Wednesday, 31 May 2017

the long days ..

Long days of late spring. Long days for work and waking bone-tired the following day. Respect for our Muslim friends for whom the fast of ramadan, wrapped around the solstice, must be especially punishing.

At the end of the shift we sat on the terrace. There were blackbirds hammering away with their alarm calls down in the Cedar Walk and along the boundary path. Amongst the insistent 'pink-pink' alarm calls was a 'whit- whit'. A tawny was probably causing some concern. We saw nothing with the binoculars but then scanned across to the box where our baby tawny owl was photographed on the end of my £1 selfie-stick yesterday. Now the fluffy bundle was perched on the ledge at the nest box entrance. This would have been its first sight of the big world. Not a sense of awe and wonder was seen. Just drowsiness. The young!!
The adult continued to call and we watched her flying between branches among the leggy Scots Pines. When she perched, her camouflage was so complete she became invisible. The blackbirds continued to 'pink' and a magpie joined the slanging match too. We'd found the remains of a magpie in the tawny nest box so the magpie could be forgiven for a sense of grievance.

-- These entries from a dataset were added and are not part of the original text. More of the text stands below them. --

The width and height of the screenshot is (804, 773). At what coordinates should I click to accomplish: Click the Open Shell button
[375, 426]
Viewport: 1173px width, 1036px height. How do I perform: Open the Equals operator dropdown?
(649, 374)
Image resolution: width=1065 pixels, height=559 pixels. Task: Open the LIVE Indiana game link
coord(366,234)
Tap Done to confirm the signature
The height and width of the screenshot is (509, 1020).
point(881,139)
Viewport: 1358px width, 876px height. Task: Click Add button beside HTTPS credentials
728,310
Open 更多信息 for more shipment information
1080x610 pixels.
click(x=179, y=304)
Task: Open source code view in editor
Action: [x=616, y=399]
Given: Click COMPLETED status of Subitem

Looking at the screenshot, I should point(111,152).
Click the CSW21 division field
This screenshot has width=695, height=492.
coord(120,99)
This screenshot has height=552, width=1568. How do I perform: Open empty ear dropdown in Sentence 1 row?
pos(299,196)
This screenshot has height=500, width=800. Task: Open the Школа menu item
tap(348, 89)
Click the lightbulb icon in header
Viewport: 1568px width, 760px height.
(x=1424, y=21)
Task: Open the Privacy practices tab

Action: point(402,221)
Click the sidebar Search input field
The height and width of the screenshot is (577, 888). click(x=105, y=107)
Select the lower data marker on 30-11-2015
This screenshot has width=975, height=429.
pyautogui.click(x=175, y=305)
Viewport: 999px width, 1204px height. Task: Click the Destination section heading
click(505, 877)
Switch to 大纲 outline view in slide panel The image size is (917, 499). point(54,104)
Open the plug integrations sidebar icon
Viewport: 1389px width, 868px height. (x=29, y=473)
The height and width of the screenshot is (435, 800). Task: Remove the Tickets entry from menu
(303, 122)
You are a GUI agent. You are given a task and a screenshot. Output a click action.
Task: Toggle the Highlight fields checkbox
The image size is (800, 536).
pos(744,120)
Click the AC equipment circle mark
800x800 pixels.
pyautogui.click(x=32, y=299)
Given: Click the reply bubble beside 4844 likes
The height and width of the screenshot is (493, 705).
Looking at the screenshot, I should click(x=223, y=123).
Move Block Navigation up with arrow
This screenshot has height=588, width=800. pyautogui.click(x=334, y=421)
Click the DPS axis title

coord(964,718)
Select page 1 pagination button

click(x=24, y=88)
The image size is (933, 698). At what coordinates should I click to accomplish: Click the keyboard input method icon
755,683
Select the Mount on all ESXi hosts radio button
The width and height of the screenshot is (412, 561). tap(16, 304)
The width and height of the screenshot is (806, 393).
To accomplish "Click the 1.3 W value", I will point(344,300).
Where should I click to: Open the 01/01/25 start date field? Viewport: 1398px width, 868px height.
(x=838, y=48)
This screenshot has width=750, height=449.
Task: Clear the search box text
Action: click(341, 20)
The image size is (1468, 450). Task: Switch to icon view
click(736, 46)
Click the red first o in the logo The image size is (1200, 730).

The rains of the last couple of days saw the rain chains fizzing as they carried water into the open gapes of the rain barrels. Their long digestive tracts finally emptied into the pond whose level has risen above the sandstone block we always use as a high water marker. Insects buzzing all around the flowering clovers and campions. Our first broad-bodied chaser dragonfly, bold and territorial found a hornet as big as a bullet and saw it off. Two pairs of electric blue common damselflies each locked in tandem - she dabbing the water surface gently with her ovipositor laying eggs.
We visited a garden with a derelict plant sales section when we were in Shetland last year. All the potted plants had long since died but Linda spotted a pot into which orchids had self sown. We generously left a pound for the pot with eight spotted orchids. I planted them in the meadow and so far three have flowered. Short stemmed, deep purple blooms. Cammasias have sent three or four flower spikes up around the pond edge this year. Delicate, star-like flowers.
I disturbed a mallard duck on her nest yesterday. Ten pale blue eggs. Hmmm... At least two female ducks in the garden.... Ten eggs each.. Twenty ducklings and parents churning the serene pond to thick gravy again...

We were gifted variegated flag for the pond but Jill spotted the huge, ominous stem of a bullrush within the iris tubers. Bullrush - or greater reedmace - is a bully of an American plant that can quickly smother ponds. I performed surgery and put the iris into bucket quarantine to ensure that no more  are secretly harboured.

After developing the Cordwood site for the past seven years, we have finally returned to organic vegetable growing. We began in Sherwood in 1977 when our lives were a heady mix of new home, newly married, the punk revolution and the writings of organic gardener Lawrence Hills. Now, the potatoes have benefited from the rain and ranks of asparagus, leeks, shallots, onions, garlic, sweet corn, beetroot, French beans and calabrese greet the eye. Climbing beans and Crown Prince squash crouch at the foot of their bamboo tripods waiting for the starting gun. In the polytunnel (hoop house) our tomatoes and cucumbers are thriving in the warmth.
A robin has nested beneath sheets of plastic on the edge of the Vegetable Garden. Three brown speckled eggs so far.

Just as last year, a pair of bullfinches - he so beautifully pink-blushed - have joined us. They collect sunflower hearts from the feeders and then brew a seedy porridge in their crops to feed their young, secreted somewhere nearby. These aren't the birds we ringed earlier in the spring.

Our two 'hog cafes' continue to attract hedgehogs. I made a nesting box for the hedgehogs and noticed that the straw inside the box was trailing out of the entrance pipe. The trail cam picked up a hedgehog leaving the nesting box. Baby hedgehogs - that would be a treat.

These warm, sometimes muggy nights are marked not only by the calls of our tawnies, the clicking of bats through the little bat detector or the silent passing of the International Space Station but by visits to our moth light. Tired after a long shift, a more sensible man would sit on the sofa and watch sports.  This one trucks to and fro from the light having collected pots of moths that have been attracted to the light. I'm the moth wrangler in the team. The moth-identifier-in-chief purrs over the gathered moths - notebook, iPad and ID books to hand at the kitchen table.